## TASK REQUIREMENTS
Please transcribe exactly, and only, the lines of the data below between the line holding "Task: Click the triangle" and the line holding "This screenshot has width=980, height=271.", inclusive.

## RECORDS FOR THE TASK
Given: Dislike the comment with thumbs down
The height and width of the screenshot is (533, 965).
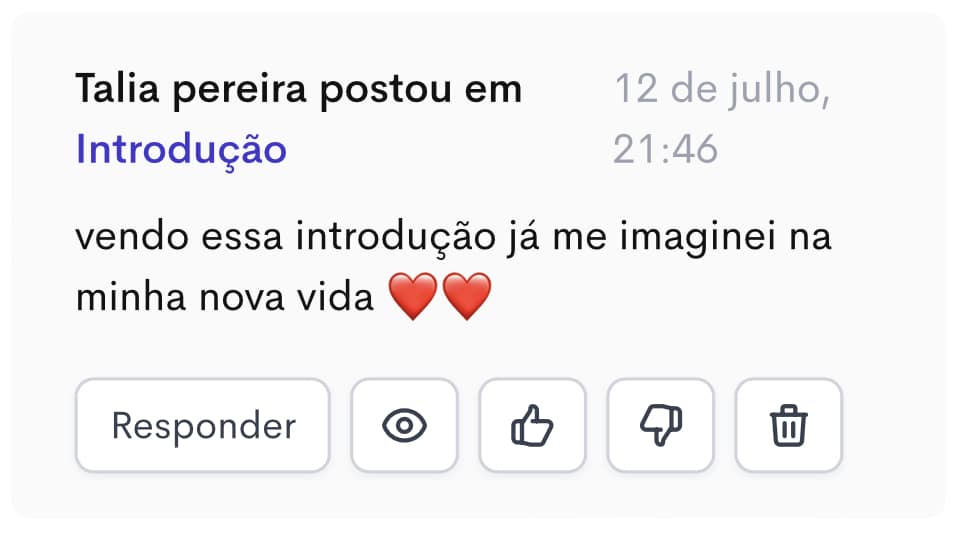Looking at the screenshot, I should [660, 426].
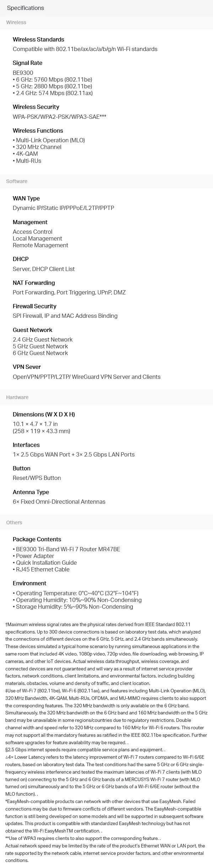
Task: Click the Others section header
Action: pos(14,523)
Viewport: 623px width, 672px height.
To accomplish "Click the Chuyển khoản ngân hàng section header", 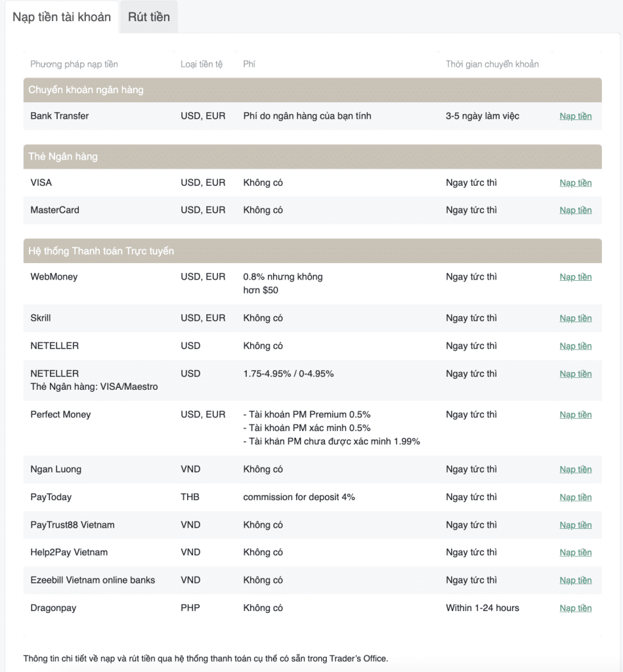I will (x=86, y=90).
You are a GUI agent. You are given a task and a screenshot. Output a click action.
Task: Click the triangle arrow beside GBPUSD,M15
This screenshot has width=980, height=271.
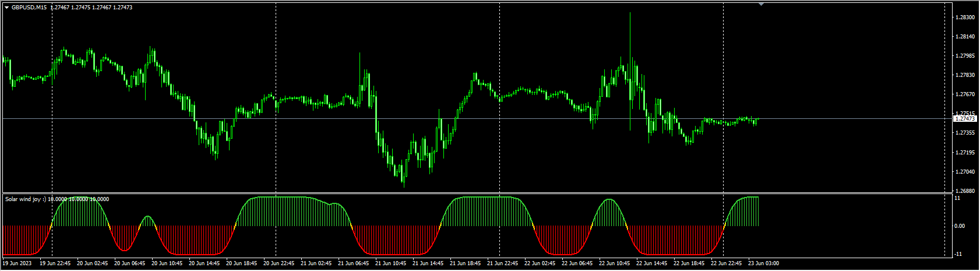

==

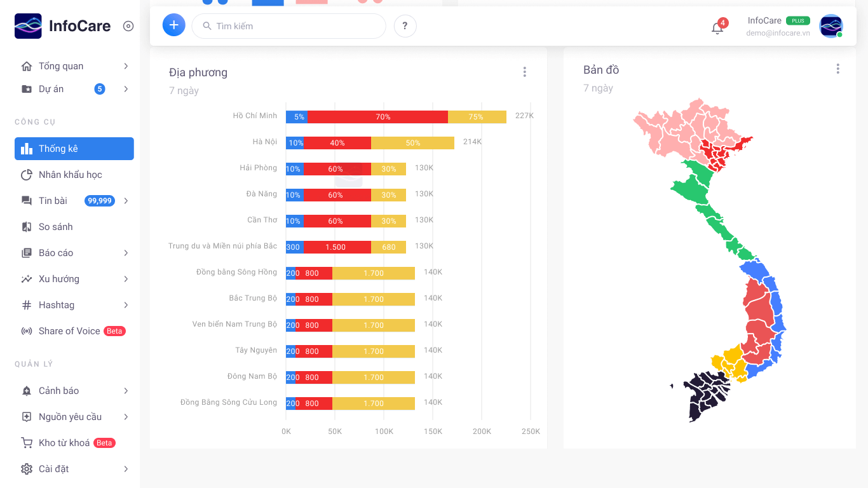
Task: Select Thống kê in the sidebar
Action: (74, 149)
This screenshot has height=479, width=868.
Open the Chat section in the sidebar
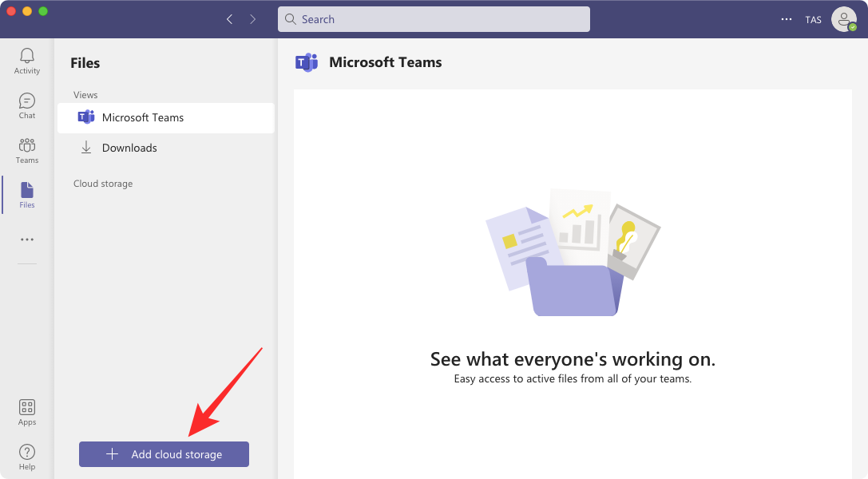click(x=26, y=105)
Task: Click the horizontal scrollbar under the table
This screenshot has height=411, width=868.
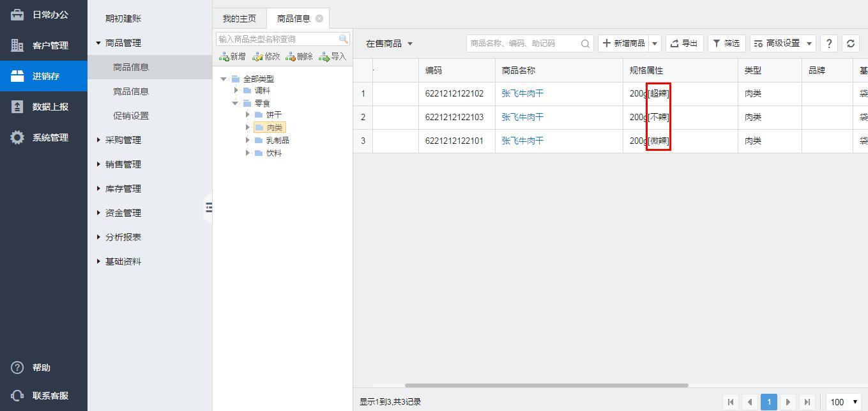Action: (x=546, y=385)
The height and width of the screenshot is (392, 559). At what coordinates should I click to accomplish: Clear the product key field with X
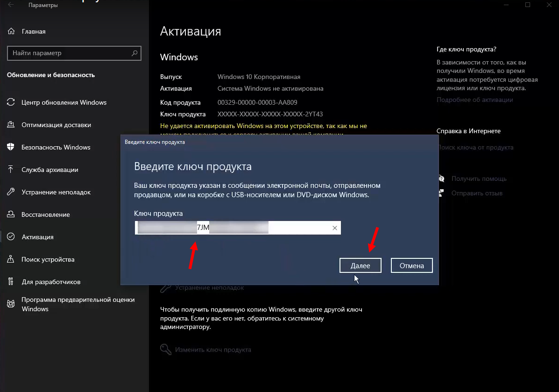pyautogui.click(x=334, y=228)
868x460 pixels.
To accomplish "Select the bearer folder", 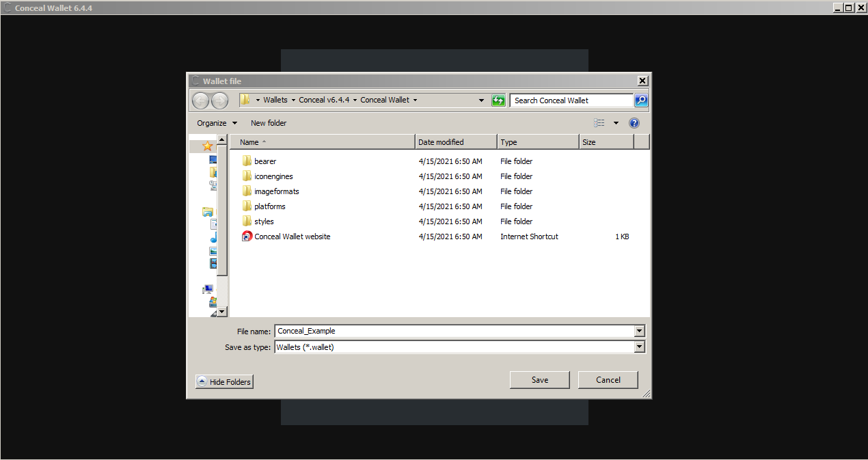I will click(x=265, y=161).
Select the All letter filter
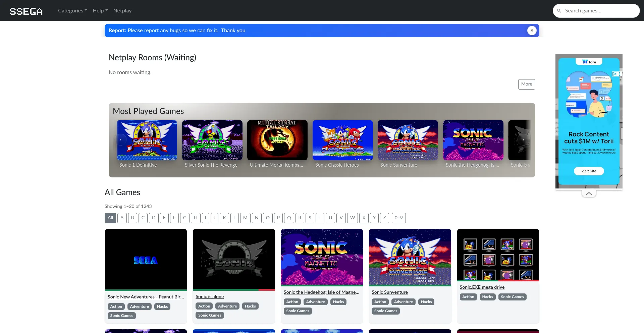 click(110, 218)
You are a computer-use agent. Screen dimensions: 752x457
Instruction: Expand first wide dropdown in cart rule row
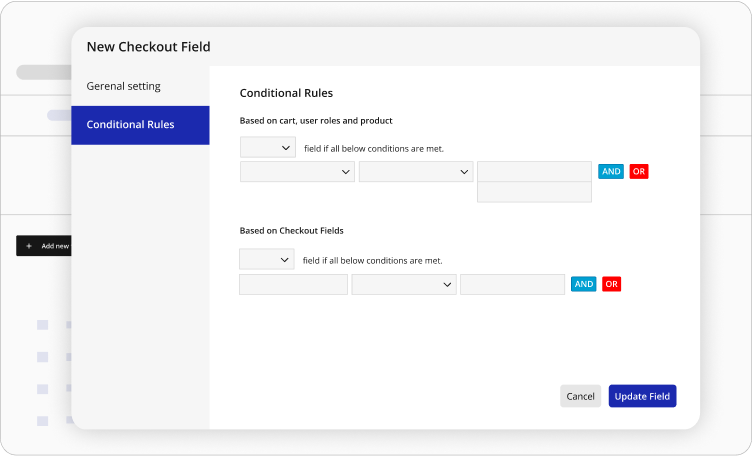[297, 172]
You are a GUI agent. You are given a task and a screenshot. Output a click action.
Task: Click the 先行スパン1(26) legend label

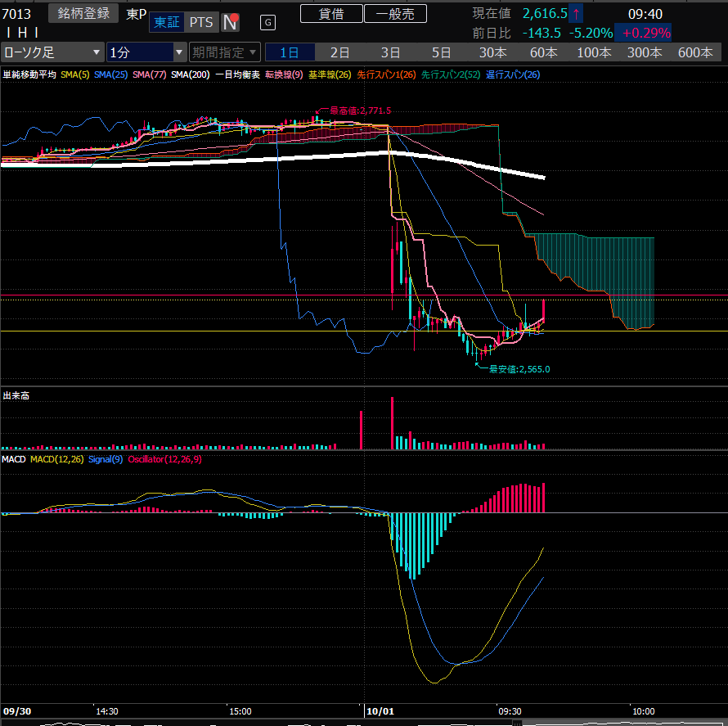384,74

==

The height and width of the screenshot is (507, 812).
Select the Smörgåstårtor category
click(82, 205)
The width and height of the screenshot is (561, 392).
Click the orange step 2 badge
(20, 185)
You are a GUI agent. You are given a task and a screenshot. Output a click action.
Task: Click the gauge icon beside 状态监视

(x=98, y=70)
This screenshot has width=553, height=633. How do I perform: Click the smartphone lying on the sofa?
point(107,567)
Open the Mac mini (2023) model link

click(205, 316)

## ANSWER SECTION
Task: Click the triangle arrow beside GBPUSD,M15
This screenshot has width=980, height=271.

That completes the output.